The role of the program manager varies depending on the organization. Generally speaking, program managers do not just micromanage the projects involved; they help ensure that the right work is moving between the right projects at the right points in time. With each project has its own project manager, the program manager focuses, throughout the program, on the business benefits, starting very early at its inception by:

  • Looking at what benefits can be realized and then making that happen.
  • Overseeing the dependencies between projects and creating program-level plans.
  • Prioritizing and budgeting initiatives and ensuring resource capacity and availability.
  • Defining a cross-organizational roadmap and ensuring program-level goals are achieved.

 

Portfolio Management

What is Project Portfolio Management?

Project Management Institute (PMI) says that portfolio management is “the centralized management of a collection of projects and programs to bridge the gap between strategy and implementation, and achieve strategic objectives.” It is the analysis and optimization of the costs, resources, technologies and processes for all the projects within a portfolio; it highlights questions like:

  • Do I have the necessary resources and budgets to initiate a new project?
  • Are there other projects that can be modeled?
  • Are there any current projects that may interfere with this new project?
  • Do we need to adjust stakeholder expectations?
  • Does this project align with our enterprise objectives?
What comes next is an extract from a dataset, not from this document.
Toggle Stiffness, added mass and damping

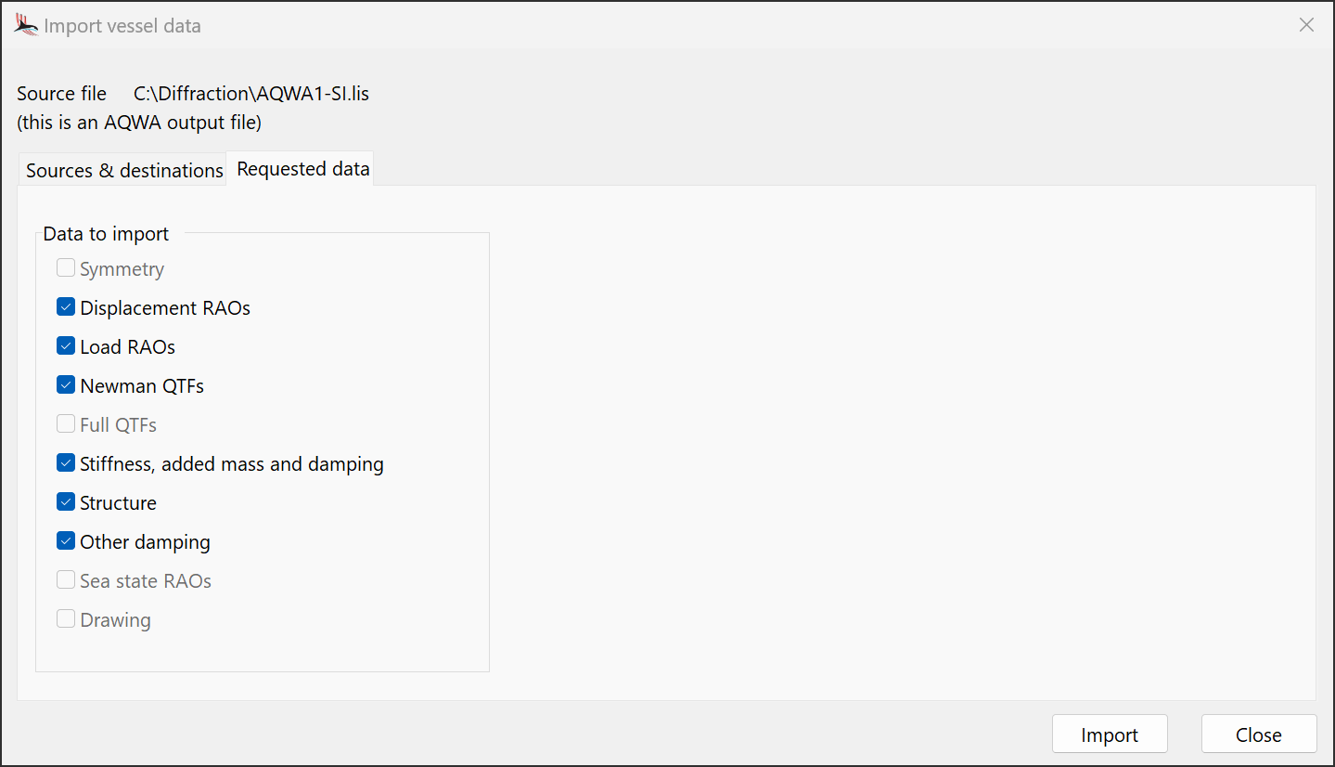click(66, 463)
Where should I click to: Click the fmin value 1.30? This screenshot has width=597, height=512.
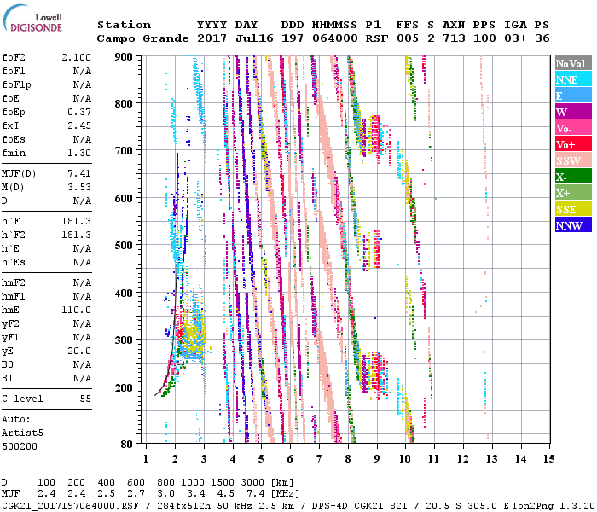pyautogui.click(x=79, y=153)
An organization may have one portfolio, which would then consist of all projects, programs, and operational work within the company. It may also establish several portfolios for project selection and ongoing investment decisions.

What Does a Project Portfolio Manager Do?

Within organizations, the reality is often that resources are limited, whether it’s fund, people, space, or equipment. Based on the organization’s strategy, there are several projects and programs that could be done; and here comes the role of the portfolio manager to select the right ones. Their duties include evaluating all project performances, investigating ways that these projects could be improved and examining each project’s contribution to the company’s overall objectives. Successful portfolio management gives organizations and managers the ability to see the big picture, as follows:

  • Executives – know what project managers to reach
  • Project Managers – easy access to team members
  • Team Members – improved communication with leadership and other teammates
  • Stakeholders – kept in the loop with reliable and consistent feedback

 

Project Vs. Program Vs. Portfolio

Put another way, projects fit within larger programs, which themselves fit within portfolios. A program is a group of projects that are similar or related to one another. On the other hand, projects and/or programs within a portfolio may be related or unrelated to one another. While a project is temporary and unique, portfolios are ongoing initiatives that span across years of existence and involve strategic and cohesive objectives.

The integrated program, portfolio, and project management require a consistent organizational management structure addressing all three domains. While it is essential that all understand the roles that each other plays in bringing about the successful completion of a strategic goal, the management of these domains should remain separate and complementary at the same time.